Mail stores most preferences and all account settings in
~/Library/Preferences/com.apple.mail.plist. Everything else, including all your messages and mailboxes, is stored in
~/Library/Mail. Copying these (the preferences file and the
entire Mail folder itself, not just its contents) from one computer to the other is all you need to do in order to have an exact copy of all your messages, mailboxes and Mail settings on both computers.
In order to avoid potential permission issues, copy the files operating on the destination computer and while logged in as the user that's going to use those files. Also, be sure Mail isn't running on either computer while copying those files.
Alternatively, if what you really want to do is merge the mail stored on one computer with whatever mail is already stored on the other, then
File > Import Mailboxes should be used instead.
DON'T try to synchronize mail between computers with a file synchronization utility. Mail keeps a reference to every message within the
~/Library/Mail/ folder in a global
Envelope Index file. If this file is modified in more than one computer between synchronizations, there is no way a file synchronization utility can handle the situation properly.

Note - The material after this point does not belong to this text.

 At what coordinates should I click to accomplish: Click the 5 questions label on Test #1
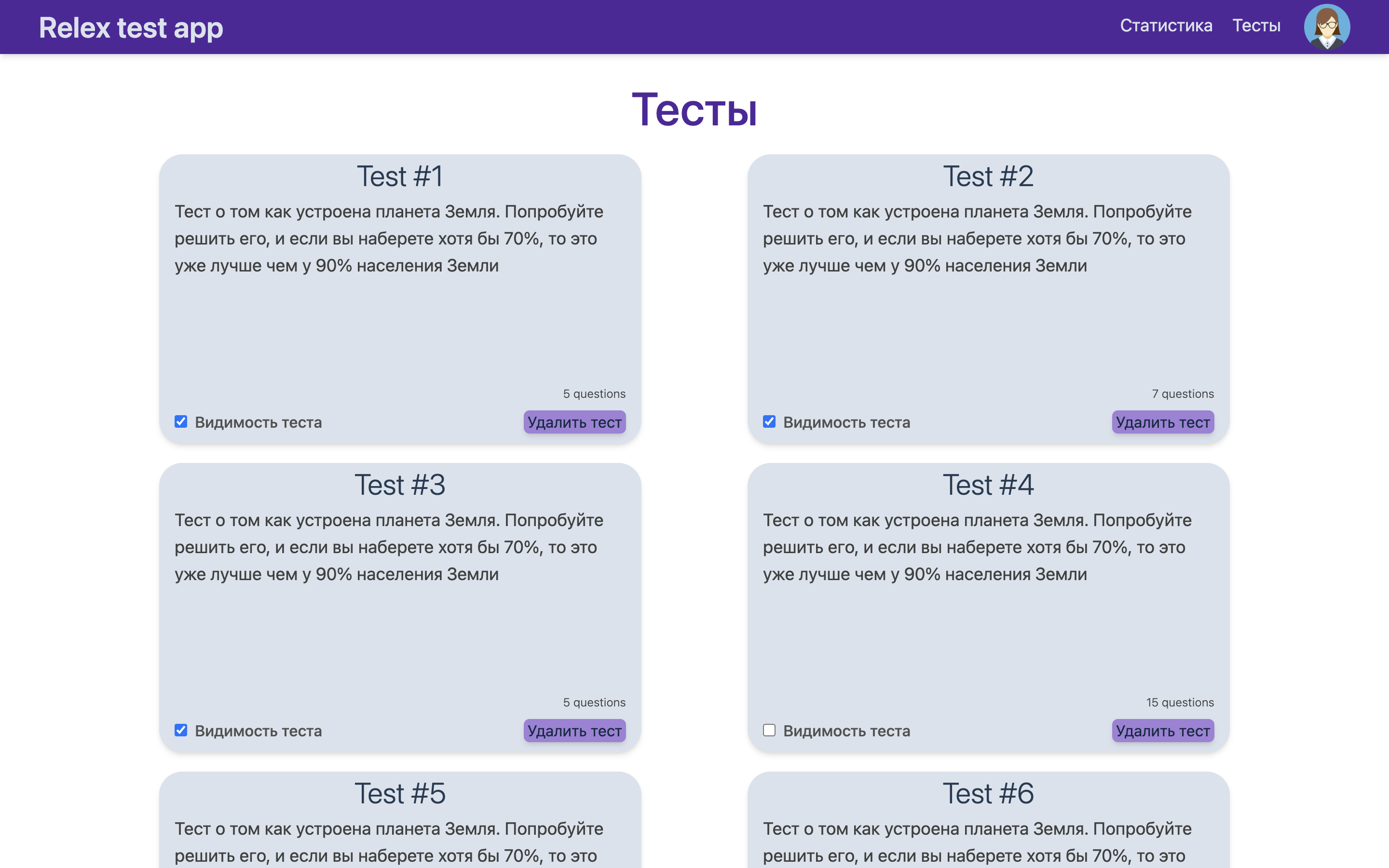point(594,394)
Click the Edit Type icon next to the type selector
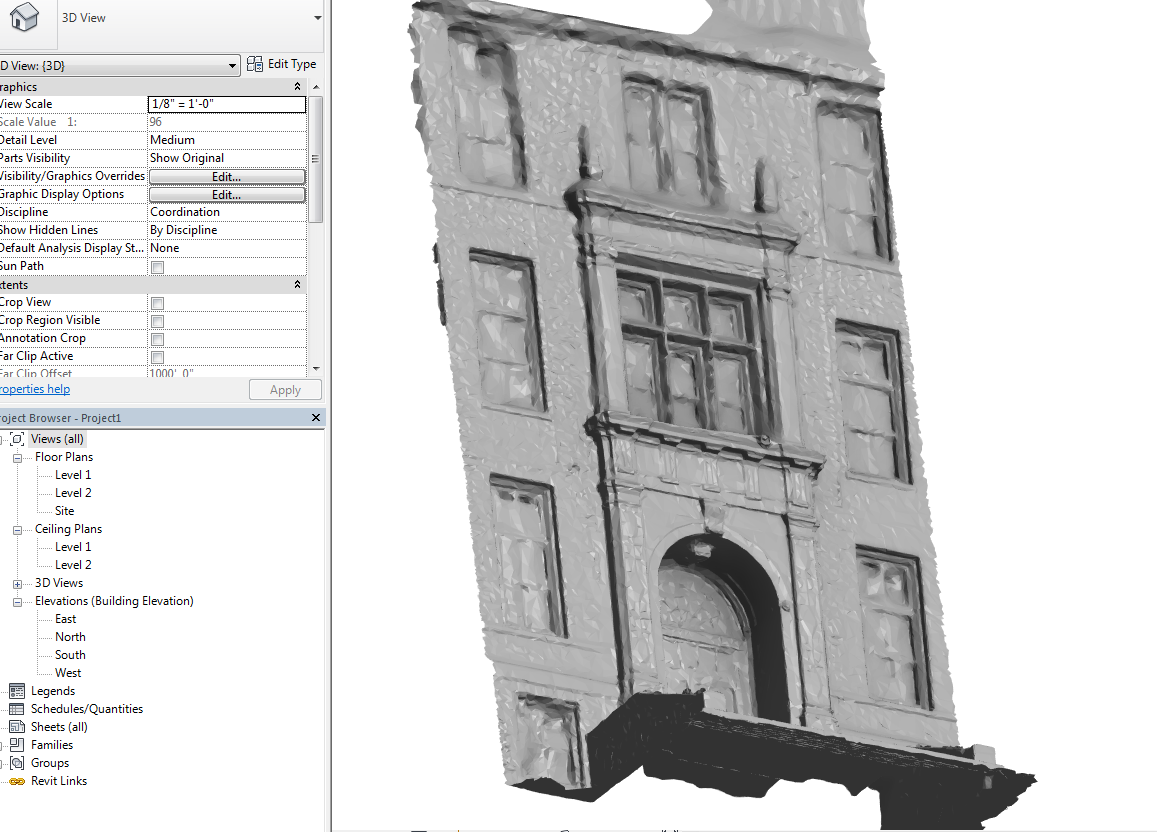This screenshot has width=1157, height=832. [x=257, y=63]
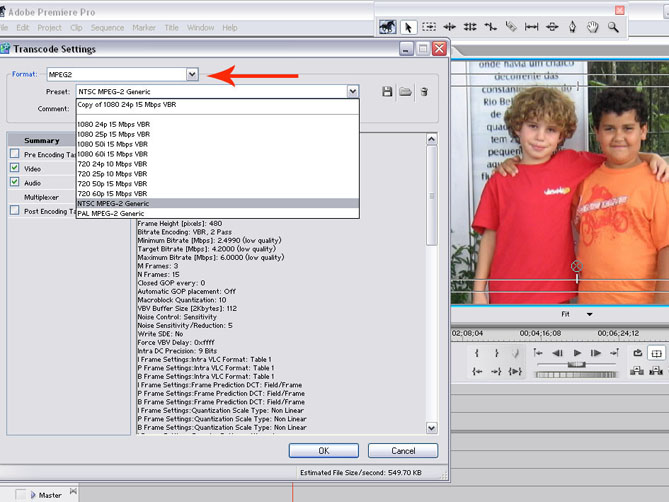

Another, more subtle, and potentially more dangerous issue, is that Mail may use different
*.emlx sequence numbers to name the same message in different computers or, worse yet, the same sequence number to name different messages in different computers. Again, the only thing a file synchronization utility can do about it is either overwrite files with the same name (thus potentially losing data) or not synchronize them at all.
Mail data "synchronization" at the filesystem level can only be done reliably if it's a
one-way operation, i.e. if the
entire contents of the Mail folder in one of the computers are overwritten by the entire contents of the other.
This is not a Mail thing. You would encounter similar issues with any other mail client because there is no way you can avoid the same files being modified on both computers if you use both between synchronizations. The only reliable way to achieve mail synchronization between computers is using an IMAP account and storing mail on the server -- that's precisely what IMAP is for.
Note: For those not familiarized with the ~/ notation, it refers to the user's home folder, i.e. ~/Library is the Library folder within the user's home folder.